In Los Angeles, CA an apparently bogus trucking company masquerading as a legitimate operator picked up a 25,000 pound load of Russian king crab worth $400,000 but then failed to deliver to the intended recipient in Seattle, WA as reported by Hal Bernton for The Seattle Times: "'We had an insurance guy tell us that guys who did this were just plain professionals to make a full load of crab disappear,' said Jerry Benzel, a dispatcher for New Sound Transportation, a Western Washington company that contracted with the truck driver to deliver the shipment."
A similar scam targeted a tomato distributor in South Florida last month.
In the 2010 National Cargo Theft Report released last week, the National Insurance Crime Bureau identifies the "fraudulent pickup" as a common method used by organized crime groups in stealing loads: "a driver or trucking company (often accessing cargo load information through online brokering sites) impersonates a legitimate carrier and secures a contract to transport cargo. The cargo is then stolen, often with no trace of the fraudulent driver or trucking company."
The FBI reports that "cargo thefts ring up as much as $30 billion in losses each year."

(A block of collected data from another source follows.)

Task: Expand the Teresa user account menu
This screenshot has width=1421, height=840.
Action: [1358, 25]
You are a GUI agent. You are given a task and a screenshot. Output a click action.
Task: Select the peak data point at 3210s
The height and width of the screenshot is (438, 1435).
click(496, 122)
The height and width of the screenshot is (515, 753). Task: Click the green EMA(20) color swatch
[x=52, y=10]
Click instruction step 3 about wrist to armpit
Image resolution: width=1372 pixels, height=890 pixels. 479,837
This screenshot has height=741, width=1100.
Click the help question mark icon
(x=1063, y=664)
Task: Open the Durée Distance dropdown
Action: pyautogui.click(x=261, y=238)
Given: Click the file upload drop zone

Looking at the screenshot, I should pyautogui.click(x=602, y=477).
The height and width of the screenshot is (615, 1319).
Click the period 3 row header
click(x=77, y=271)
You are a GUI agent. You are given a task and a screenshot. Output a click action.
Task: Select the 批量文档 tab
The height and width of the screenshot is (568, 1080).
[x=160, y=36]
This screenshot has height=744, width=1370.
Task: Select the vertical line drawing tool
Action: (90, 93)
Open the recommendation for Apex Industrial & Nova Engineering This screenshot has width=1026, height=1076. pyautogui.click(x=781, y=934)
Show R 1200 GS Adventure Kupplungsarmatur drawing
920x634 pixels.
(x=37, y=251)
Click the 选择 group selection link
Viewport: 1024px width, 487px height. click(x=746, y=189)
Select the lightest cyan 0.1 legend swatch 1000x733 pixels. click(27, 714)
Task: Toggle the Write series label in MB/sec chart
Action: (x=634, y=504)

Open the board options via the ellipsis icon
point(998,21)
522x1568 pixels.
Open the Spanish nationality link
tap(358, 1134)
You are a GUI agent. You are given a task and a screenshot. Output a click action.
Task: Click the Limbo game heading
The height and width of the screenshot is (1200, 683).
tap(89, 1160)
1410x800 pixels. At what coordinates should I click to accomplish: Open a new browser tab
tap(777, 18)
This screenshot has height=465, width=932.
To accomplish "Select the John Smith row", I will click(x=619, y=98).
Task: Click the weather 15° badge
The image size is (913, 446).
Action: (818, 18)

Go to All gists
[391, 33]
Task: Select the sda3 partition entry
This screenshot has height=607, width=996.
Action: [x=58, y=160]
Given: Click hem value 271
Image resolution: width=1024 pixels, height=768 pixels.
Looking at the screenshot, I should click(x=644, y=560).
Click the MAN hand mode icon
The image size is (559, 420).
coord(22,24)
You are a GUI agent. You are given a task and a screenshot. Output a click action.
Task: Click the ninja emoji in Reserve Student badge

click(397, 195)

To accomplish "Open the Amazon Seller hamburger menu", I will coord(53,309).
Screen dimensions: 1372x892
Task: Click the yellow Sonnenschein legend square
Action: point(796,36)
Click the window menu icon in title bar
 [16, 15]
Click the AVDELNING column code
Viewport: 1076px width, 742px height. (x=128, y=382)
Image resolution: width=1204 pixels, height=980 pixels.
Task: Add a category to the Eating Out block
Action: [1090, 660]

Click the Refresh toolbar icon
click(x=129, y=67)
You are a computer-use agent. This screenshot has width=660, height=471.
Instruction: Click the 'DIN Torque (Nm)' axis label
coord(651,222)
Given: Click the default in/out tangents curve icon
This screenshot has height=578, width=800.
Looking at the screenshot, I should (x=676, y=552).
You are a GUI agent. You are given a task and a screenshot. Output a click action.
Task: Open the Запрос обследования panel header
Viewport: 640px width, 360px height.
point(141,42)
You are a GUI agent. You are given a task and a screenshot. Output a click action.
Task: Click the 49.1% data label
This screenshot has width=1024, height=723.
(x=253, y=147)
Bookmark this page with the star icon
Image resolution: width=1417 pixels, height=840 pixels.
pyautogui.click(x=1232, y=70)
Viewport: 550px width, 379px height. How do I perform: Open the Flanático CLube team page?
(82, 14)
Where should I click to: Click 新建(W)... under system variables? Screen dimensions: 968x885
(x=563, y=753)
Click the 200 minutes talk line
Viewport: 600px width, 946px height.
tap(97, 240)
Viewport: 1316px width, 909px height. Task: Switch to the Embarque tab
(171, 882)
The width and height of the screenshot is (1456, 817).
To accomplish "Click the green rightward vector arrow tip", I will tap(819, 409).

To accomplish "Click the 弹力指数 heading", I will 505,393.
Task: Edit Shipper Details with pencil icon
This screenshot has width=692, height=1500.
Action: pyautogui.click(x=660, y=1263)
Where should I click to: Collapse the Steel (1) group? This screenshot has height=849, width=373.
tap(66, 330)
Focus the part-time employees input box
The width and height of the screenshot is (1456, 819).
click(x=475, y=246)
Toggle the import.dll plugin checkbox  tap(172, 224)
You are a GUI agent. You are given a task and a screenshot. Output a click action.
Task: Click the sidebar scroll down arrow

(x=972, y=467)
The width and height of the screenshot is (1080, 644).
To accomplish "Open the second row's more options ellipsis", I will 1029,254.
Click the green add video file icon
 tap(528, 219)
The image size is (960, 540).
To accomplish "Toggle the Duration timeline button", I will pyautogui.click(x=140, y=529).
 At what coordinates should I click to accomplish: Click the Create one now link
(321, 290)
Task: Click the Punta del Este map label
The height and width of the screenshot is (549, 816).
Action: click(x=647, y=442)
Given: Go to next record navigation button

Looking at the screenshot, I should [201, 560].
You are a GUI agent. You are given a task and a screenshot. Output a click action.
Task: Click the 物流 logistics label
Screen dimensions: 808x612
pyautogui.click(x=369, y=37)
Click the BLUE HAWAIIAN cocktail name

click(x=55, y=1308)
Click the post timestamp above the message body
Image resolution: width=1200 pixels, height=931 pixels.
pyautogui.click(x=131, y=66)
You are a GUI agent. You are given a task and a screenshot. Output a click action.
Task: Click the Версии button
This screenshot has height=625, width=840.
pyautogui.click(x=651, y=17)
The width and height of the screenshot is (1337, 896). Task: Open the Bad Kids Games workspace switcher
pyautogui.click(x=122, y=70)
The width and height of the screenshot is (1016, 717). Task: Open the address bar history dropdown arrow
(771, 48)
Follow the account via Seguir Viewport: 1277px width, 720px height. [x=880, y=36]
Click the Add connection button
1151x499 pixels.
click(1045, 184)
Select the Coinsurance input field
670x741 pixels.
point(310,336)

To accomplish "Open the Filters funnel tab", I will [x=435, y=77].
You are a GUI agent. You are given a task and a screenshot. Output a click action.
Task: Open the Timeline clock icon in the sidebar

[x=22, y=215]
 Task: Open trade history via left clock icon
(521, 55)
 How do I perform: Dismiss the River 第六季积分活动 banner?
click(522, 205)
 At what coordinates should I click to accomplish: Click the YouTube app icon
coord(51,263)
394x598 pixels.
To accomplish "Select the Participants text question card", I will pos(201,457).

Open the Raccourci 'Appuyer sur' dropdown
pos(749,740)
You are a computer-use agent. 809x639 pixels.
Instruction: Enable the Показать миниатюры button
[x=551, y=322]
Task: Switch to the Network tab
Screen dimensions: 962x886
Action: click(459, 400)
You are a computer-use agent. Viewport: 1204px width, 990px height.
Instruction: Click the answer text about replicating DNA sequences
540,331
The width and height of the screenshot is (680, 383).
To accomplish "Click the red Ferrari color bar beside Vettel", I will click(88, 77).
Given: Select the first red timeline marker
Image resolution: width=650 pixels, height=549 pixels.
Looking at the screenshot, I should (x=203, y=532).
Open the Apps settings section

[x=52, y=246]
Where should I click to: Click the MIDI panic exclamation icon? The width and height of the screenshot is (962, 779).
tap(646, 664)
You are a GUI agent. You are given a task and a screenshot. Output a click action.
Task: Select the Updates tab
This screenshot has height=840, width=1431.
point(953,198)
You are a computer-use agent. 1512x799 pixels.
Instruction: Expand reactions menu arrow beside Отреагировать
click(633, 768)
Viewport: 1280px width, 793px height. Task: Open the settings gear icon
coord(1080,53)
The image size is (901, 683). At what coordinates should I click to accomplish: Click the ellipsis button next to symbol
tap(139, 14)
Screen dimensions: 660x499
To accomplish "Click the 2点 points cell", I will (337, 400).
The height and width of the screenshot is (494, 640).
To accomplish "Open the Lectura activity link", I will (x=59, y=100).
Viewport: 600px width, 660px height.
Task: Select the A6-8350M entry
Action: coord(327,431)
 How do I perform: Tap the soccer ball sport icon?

Most cargo thefts are investigated by local police who lack the skills or resources to target the sophisticated operations, amd district attorneys are reluctant to prosecute the crimes because of the light sentences upon convictions as reported by Daniel Grushkin for Businessweek. Accordingly, organized crime has locked upon this low-risk, high-profit racket like a pitbull on a steak: "Nearly half of all cargo thefts are committed by organized specialists," and "a number of these . . . are carried out by a syndicate based in South Florida, many of them Cuban."